_What you should do_: Gather each line of the records below that contains the word "Where". Case counts.

Element lookup records
## START

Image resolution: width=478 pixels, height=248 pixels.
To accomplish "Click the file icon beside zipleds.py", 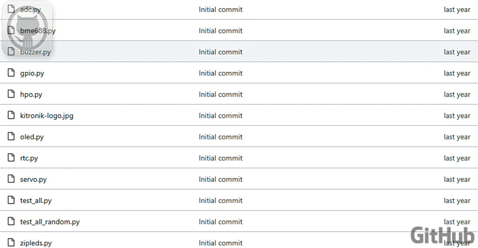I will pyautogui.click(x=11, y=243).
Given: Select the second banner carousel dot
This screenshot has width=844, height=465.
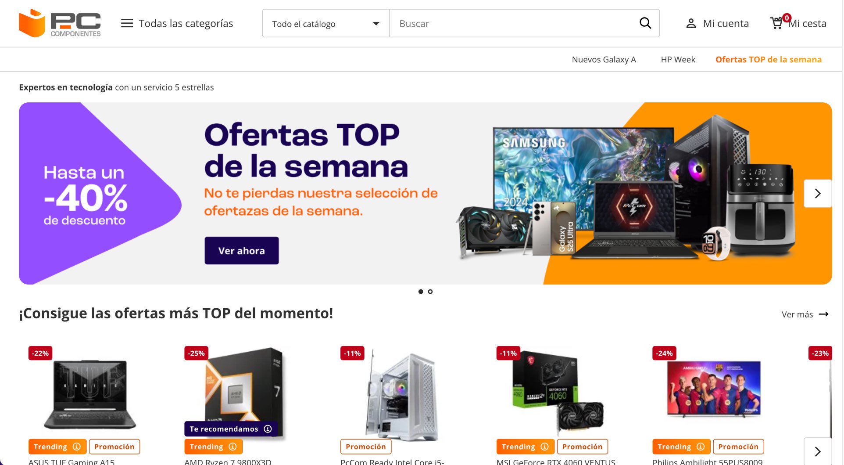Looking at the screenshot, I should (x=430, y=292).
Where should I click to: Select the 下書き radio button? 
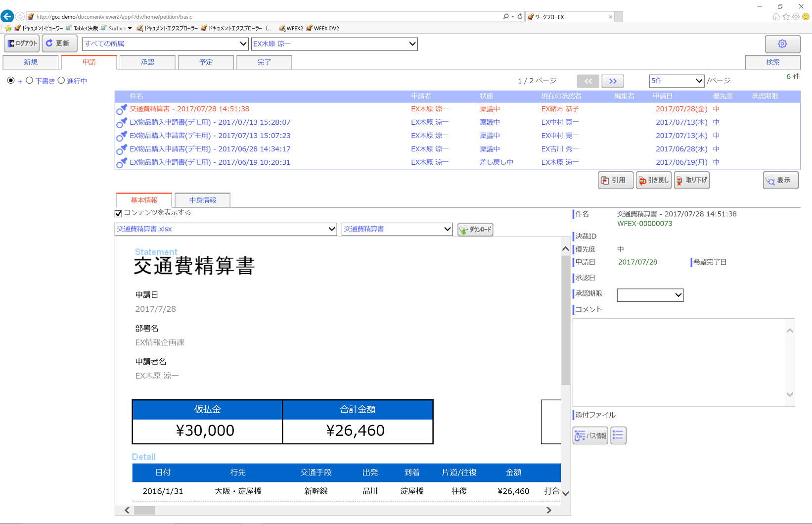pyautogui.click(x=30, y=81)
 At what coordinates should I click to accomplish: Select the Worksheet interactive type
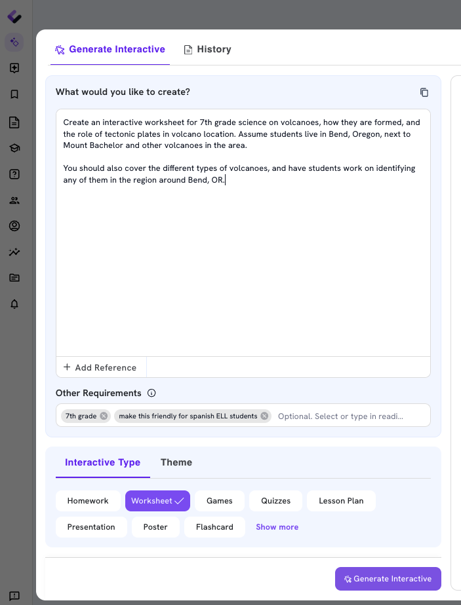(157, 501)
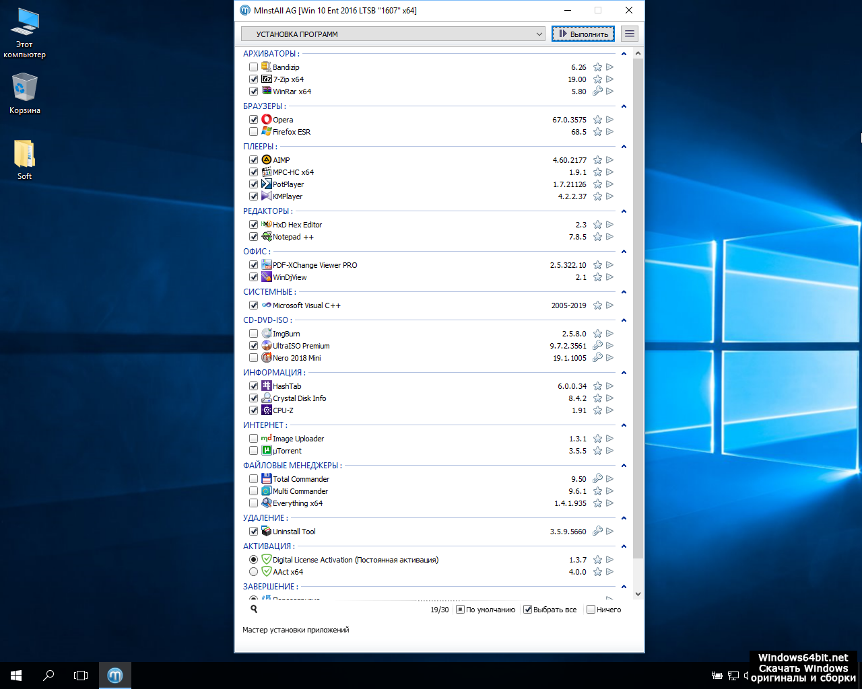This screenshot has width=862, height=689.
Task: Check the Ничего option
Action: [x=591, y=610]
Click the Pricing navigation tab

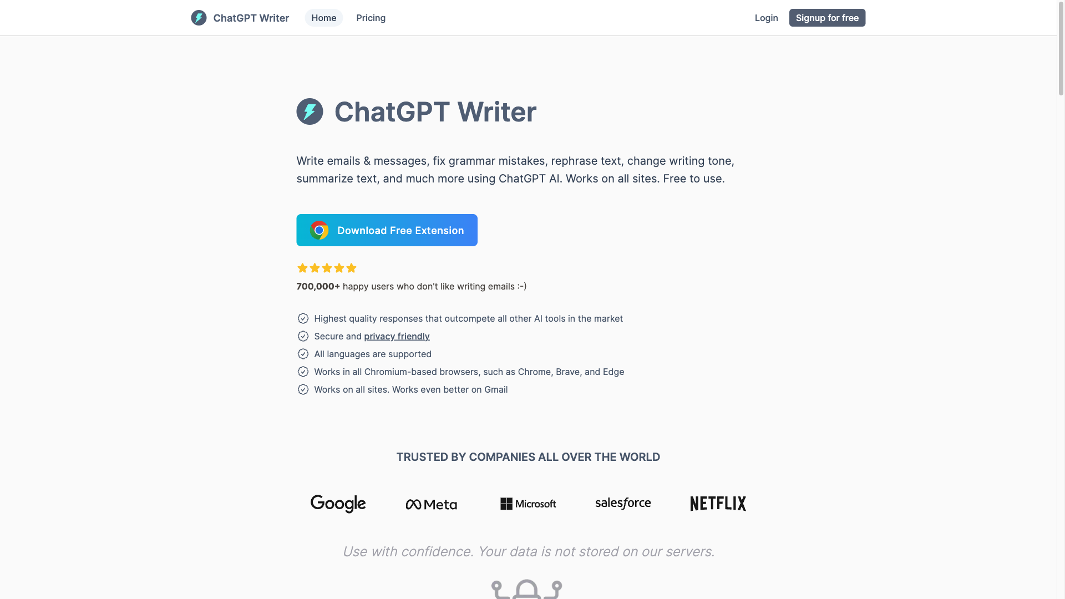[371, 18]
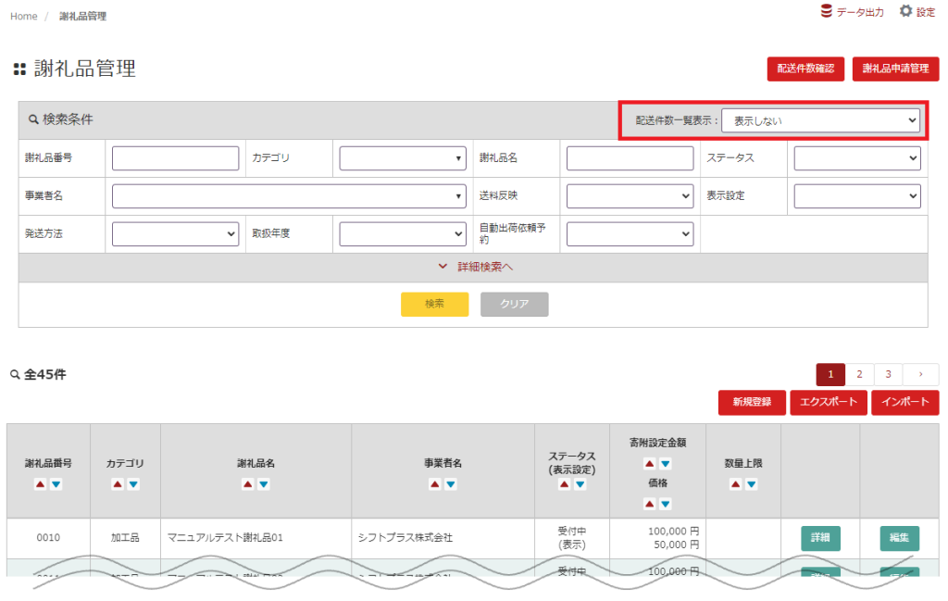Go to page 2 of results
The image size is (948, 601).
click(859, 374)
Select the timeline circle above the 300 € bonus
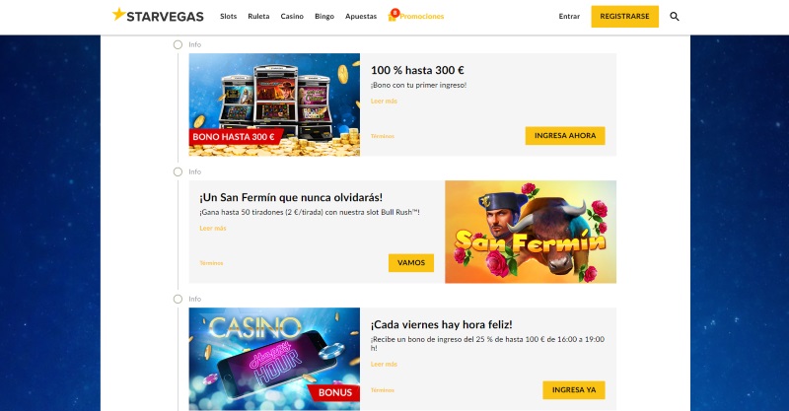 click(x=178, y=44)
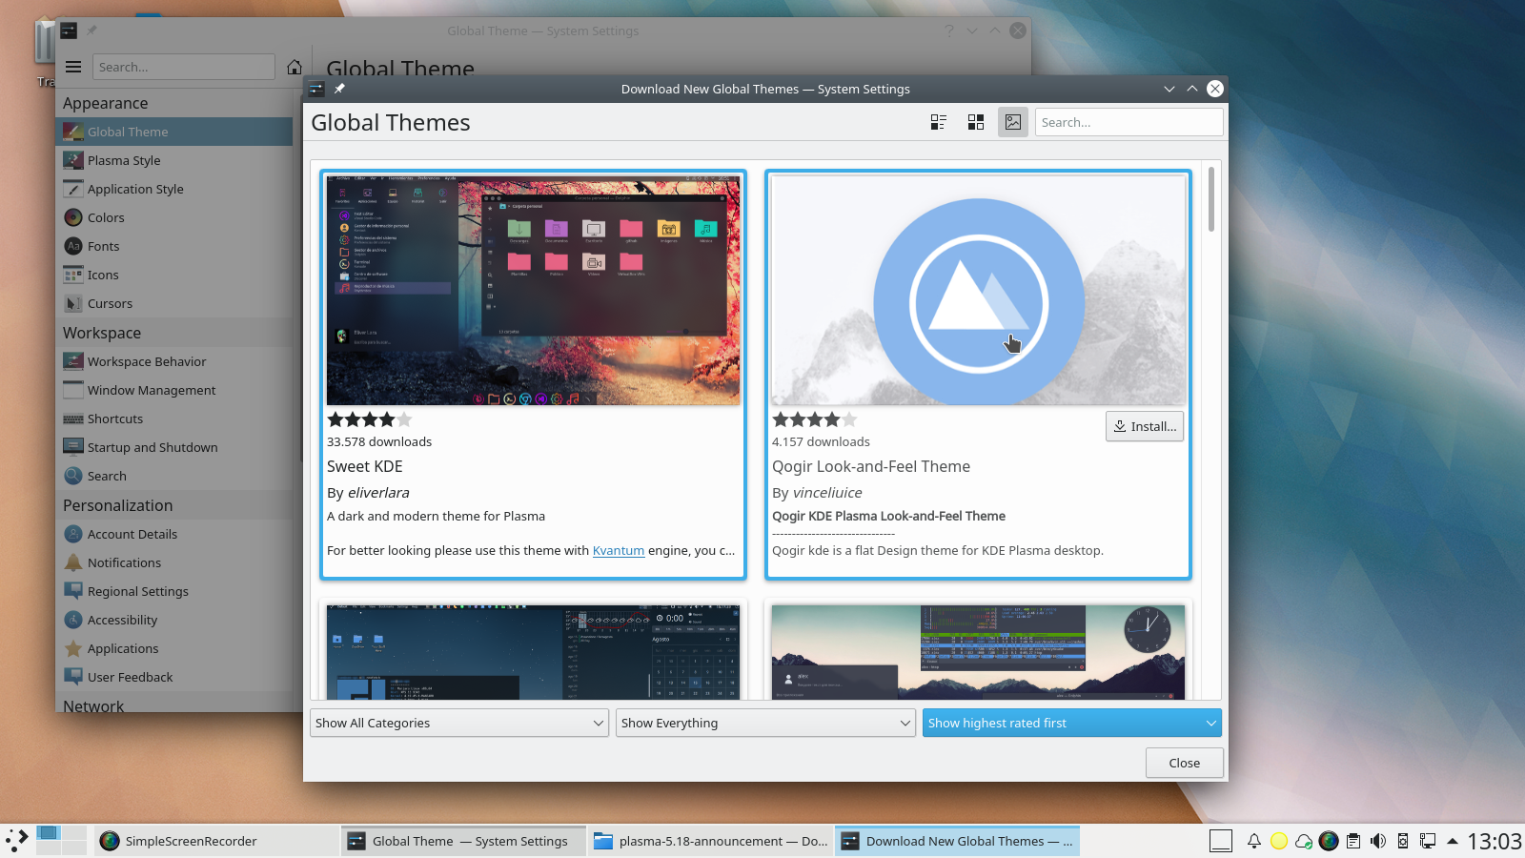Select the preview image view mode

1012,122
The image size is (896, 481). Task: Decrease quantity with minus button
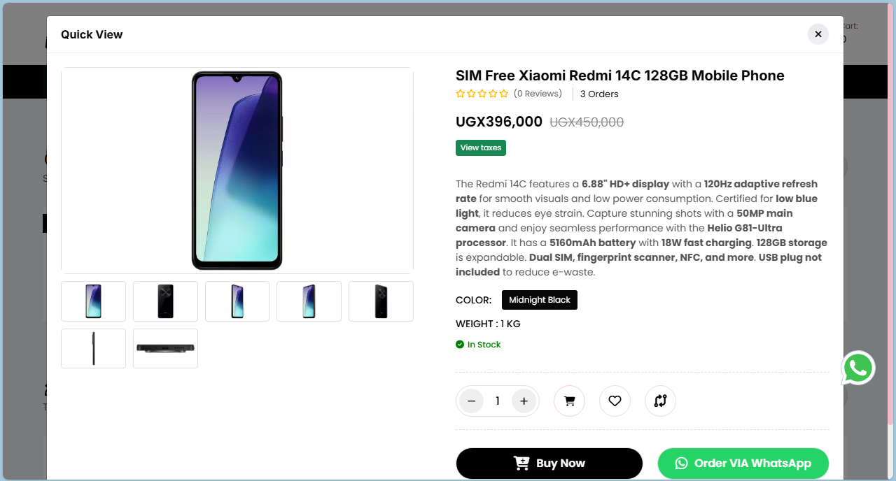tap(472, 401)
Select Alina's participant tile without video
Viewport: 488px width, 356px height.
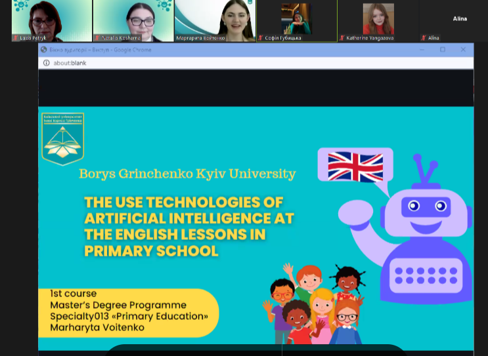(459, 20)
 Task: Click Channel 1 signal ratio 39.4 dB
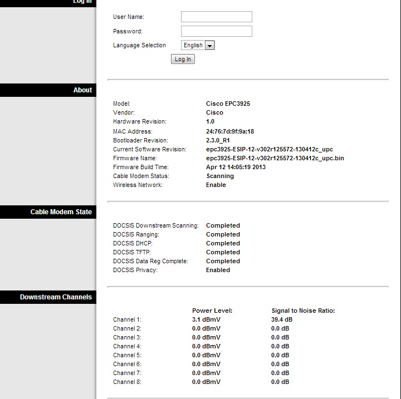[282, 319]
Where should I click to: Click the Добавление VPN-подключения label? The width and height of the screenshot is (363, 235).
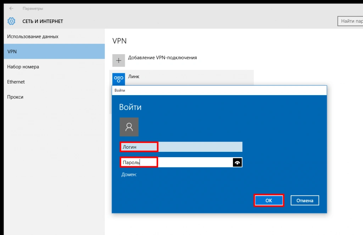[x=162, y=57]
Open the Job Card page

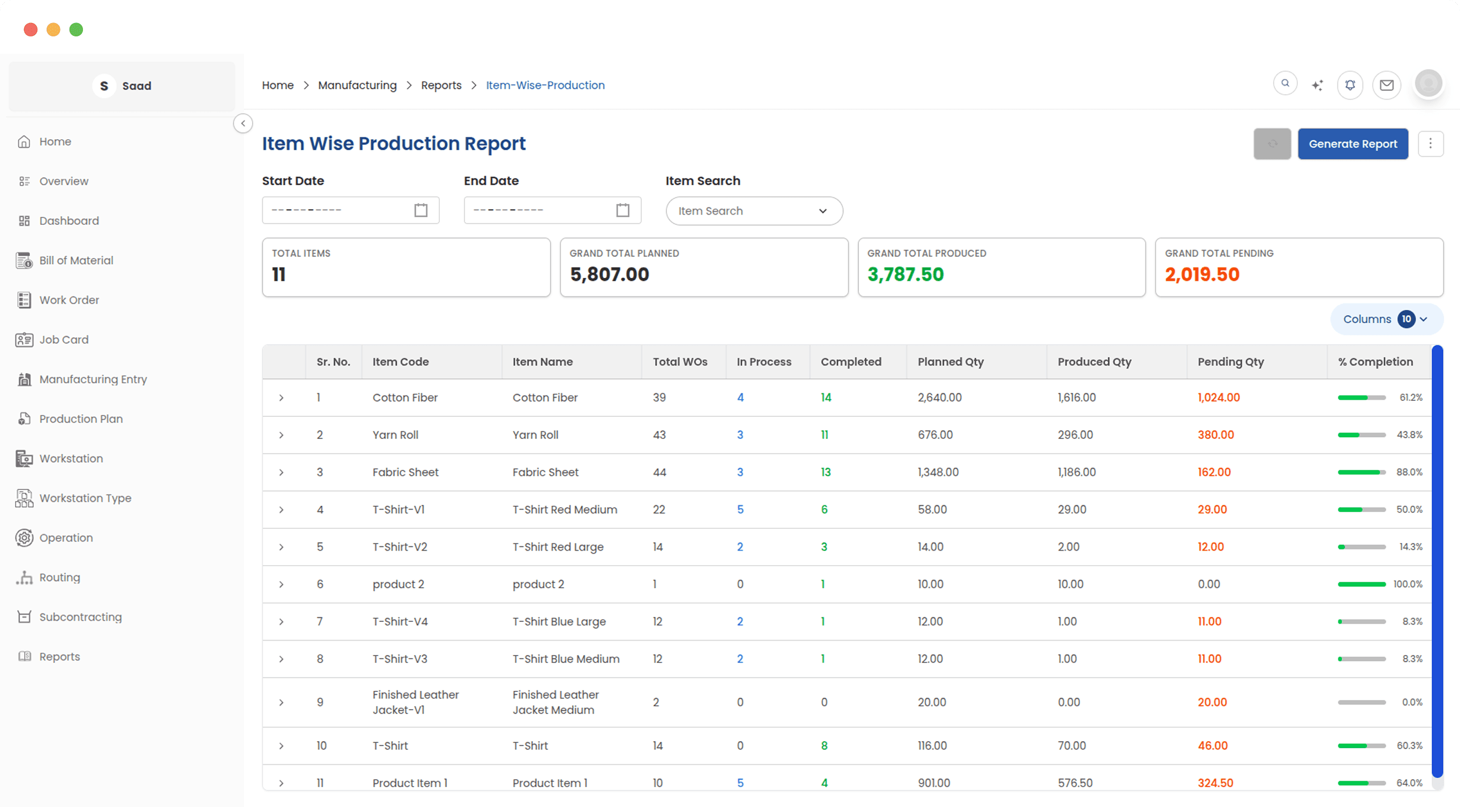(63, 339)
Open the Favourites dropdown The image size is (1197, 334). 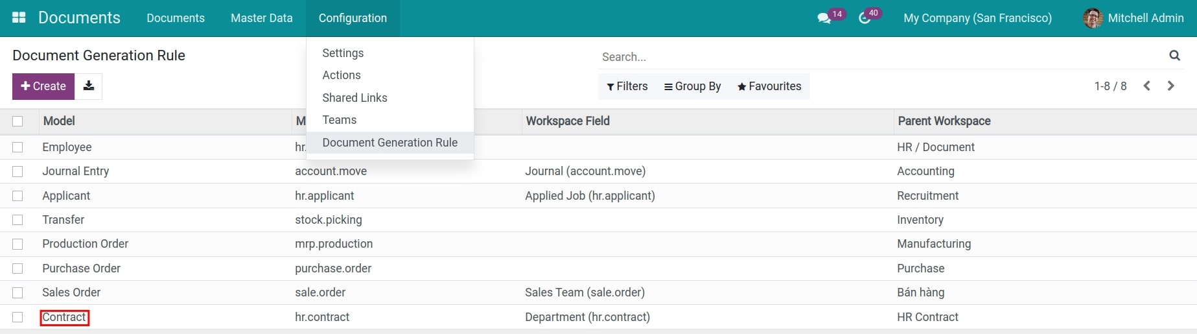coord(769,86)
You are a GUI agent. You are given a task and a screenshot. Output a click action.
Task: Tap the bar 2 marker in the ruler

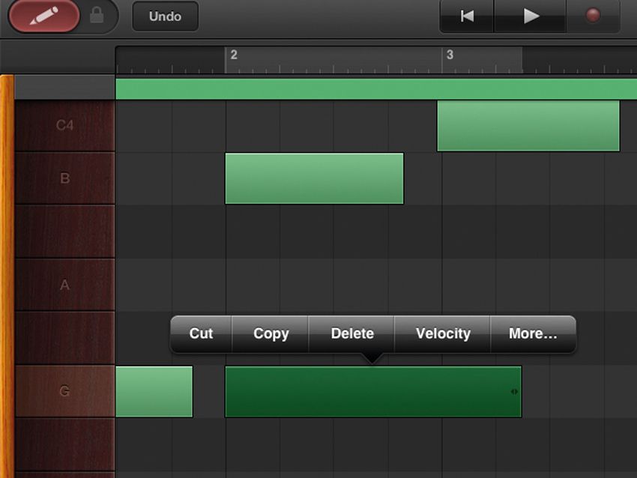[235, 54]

## END

_Solution to this exercise_:
Where should I click to: Select the 下書き radio button? 
Where should I click to: Click the Добавление VPN-подключения label? The width and height of the screenshot is (363, 235).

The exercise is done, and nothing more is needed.